This notebook contains the code used to load a model and make predictions with that model. This model uses librosa instead of wave

In [1]:
# Import Statements
from __future__ import absolute_import, division, print_function, unicode_literals
import os
import numpy as np
import tensorflow as tf
import matplotlib.pyplot as plt
from tqdm import tqdm
import librosa
import librosa.display
from librosa.feature import mfcc
from librosa.feature import melspectrogram
import wave
import time

In [5]:
# Local Variables
# If you sync your google drive with your hard drive, you should be able to make everything work
# by just changing the drive directory.
drive_directory = "E:\\Google Drive\\Big Data Project - Group 20"
# drive_directory = "C:\\Users\\Owner\\Google Drive\\Big Data Project - Group 20"
notebook_directory = drive_directory + "\\Code\\Sukris\\features-10_accuracy-81"
audio_directory = drive_directory + "\\test_audio"
model_directory = notebook_directory + "\\model"
sample_rate = 22050

# Tuning Variables
genres = ['blues','classical','country','disco','hiphop','jazz','metal','pop','reggae','rock']
train_split = 0.8 # Percentage of data that will be used to train
segment_width = 0.2 # Length of each audio segment in seconds
num_frequencies = 128 # Number of frequency bins
max_frequency = 4000 # Frequencies above this value will not be included
num_epochs = 10 # Number of epochs to train with
training_data_used = 1.0 # Percentage of the training data that is used
test_data_used = 1.0 # Percentage of the test data that is used

In [6]:
# This function predicts the genre and its confidence based on the input numpy data and model
def predict_genre(frames,model):
    
    # Segment Data
    print("Segmenting data...")
    sample_size = int(sample_rate * segment_width)
    segments = []
    c = 0
    while True:
        start = c * sample_size
        end = start + sample_size
        if end >= len(frames) * training_data_used:
            break
        segments.append(frames[start:end])
        c += 1
    segments = np.array(segments)
        
    # Get mfcc of segments
    print("Taking MFCC of segments...")
    mfcc_arr = []
    for s in segments:
        mfcc_arr.append(mfcc(y=s, sr=sample_rate, n_mfcc=num_frequencies, fmax=max_frequency))
    mfcc_arr = np.array(mfcc_arr)
    
    # Predict each segment
    print("Making segment predictions...")
    counts = np.zeros(len(genres))
    predictions = np.argmax(model.predict(mfcc_arr), axis=1)
    for p in predictions:
        counts[p] += 1
    predictions = np.array(predictions)
    counts = np.array(counts)
    
    # Predict the overall genre
    genre_prediction = np.argmax(counts)
    confidence = counts/len(predictions)
    
    return genre_prediction, confidence

In [19]:
# Load the model and wav file
# file_path = "E:\\Google Drive\\My Jazz Stuff\\One Man Band\\Solar\\Solar Complete.wav"
# file_path = audio_directory + "\\hiphop\\hiphop.00016.wav"
file_path = audio_directory + "\\dream_theater_panic_attack.wav"
model = tf.keras.models.load_model(model_directory)
print("Loading audio file...")
frames,_ = librosa.load(file_path, sr=sample_rate)

# Make a prediction
prediction,confidence = predict_genre(frames,model)

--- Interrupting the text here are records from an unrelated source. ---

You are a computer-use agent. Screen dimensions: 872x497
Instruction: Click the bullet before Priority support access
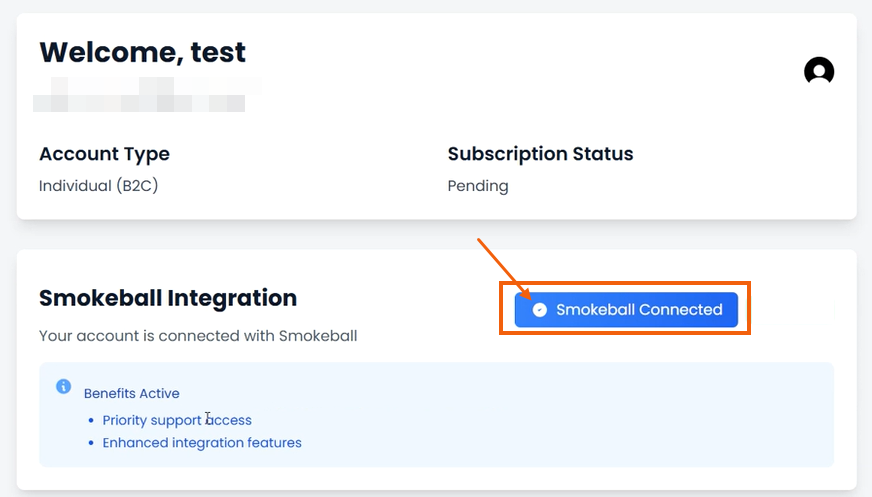click(91, 420)
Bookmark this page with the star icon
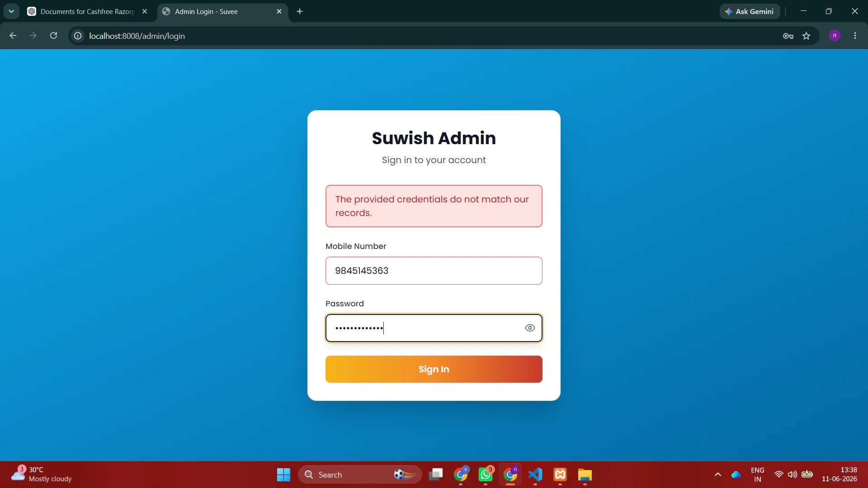Image resolution: width=868 pixels, height=488 pixels. coord(806,36)
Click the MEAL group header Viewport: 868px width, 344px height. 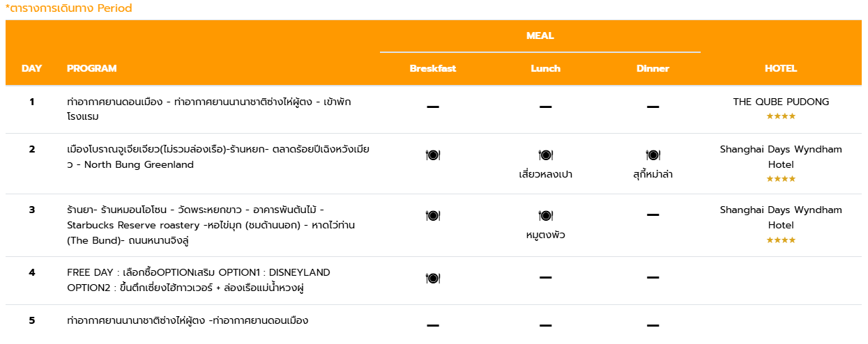[x=540, y=36]
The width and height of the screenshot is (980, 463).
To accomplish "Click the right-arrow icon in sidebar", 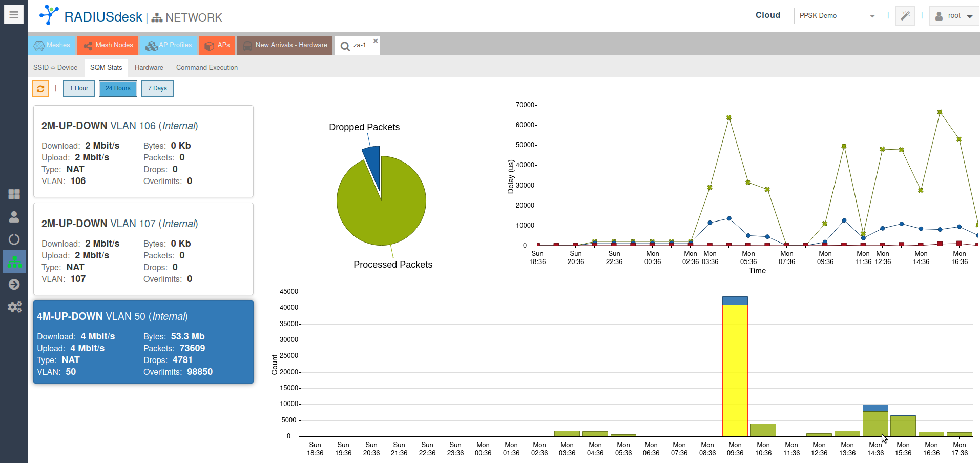I will [14, 285].
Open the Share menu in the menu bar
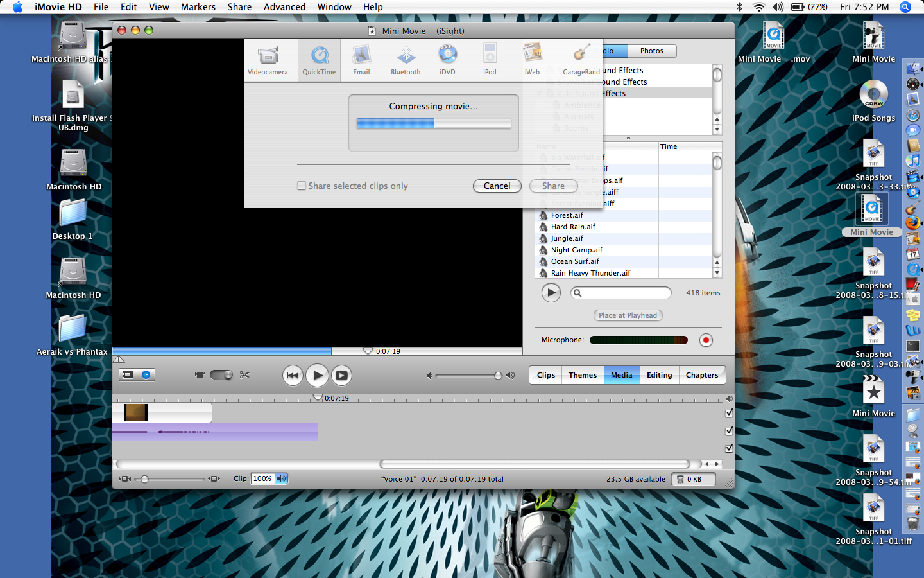This screenshot has width=924, height=578. click(x=239, y=7)
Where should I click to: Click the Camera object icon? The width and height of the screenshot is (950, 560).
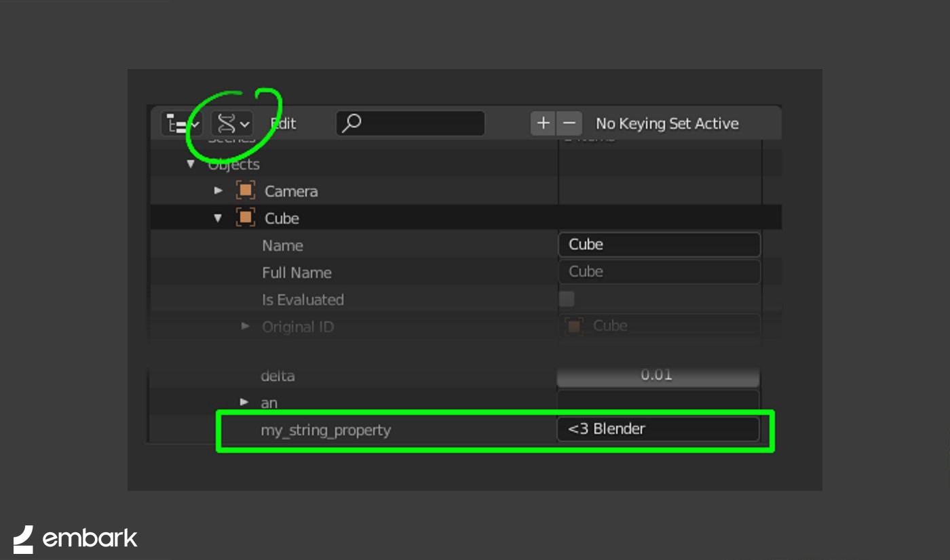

# Round confidence values for readability
confidence = np.round(confidence,2)

# Sort based on confidence
values_sorted = []
g = genres.copy()
c = confidence.copy().tolist()
for _ in range(len(genres)):
    i = np.argmax(c)
    values_sorted.append((c[i],g[i]))
    del c[i]
    del g[i]

# Display results
print("Predicted genre:", genres[prediction])
print("Confidence:     ", np.max(confidence))
print()
for pair in values_sorted:
    print(pair[0], "confidence for", pair[1])

Segmenting data...
Taking MFCC of segments...
Making segment predictions...
Predicted genre: metal
Confidence:      0.8

0.8 confidence for metal
0.06 confidence for pop
0.06 confidence for rock
0.05 confidence for blues
0.01 confidence for disco
0.01 confidence for hiphop
0.01 confidence for jazz
0.0 confidence for classical
0.0 confidence for country
0.0 confidence for reggae


In [17]:
model.summary()

Model: "sequential"
_________________________________________________________________
Layer (type)                 Output Shape              Param #   
flatten (Flatten)            (None, 1152)              0         
_________________________________________________________________
dense (Dense)                (None, 1152)              1328256   
_________________________________________________________________
dropout (Dropout)            (None, 1152)              0         
_________________________________________________________________
dense_1 (Dense)              (None, 576)               664128    
_________________________________________________________________
dropout_1 (Dropout)          (None, 576)               0         
_________________________________________________________________
dense_2 (Dense)              (None, 288)               166176    
_________________________________________________________________
dropout_2 (Dropout)          (None, 288)               0

In [26]:
print(model_directory)
print("C:\\Users\\Owner\\Google Drive\\Big Data Project - Group 20\\Code\\Sukris\\features-10_accuracy-81\\model")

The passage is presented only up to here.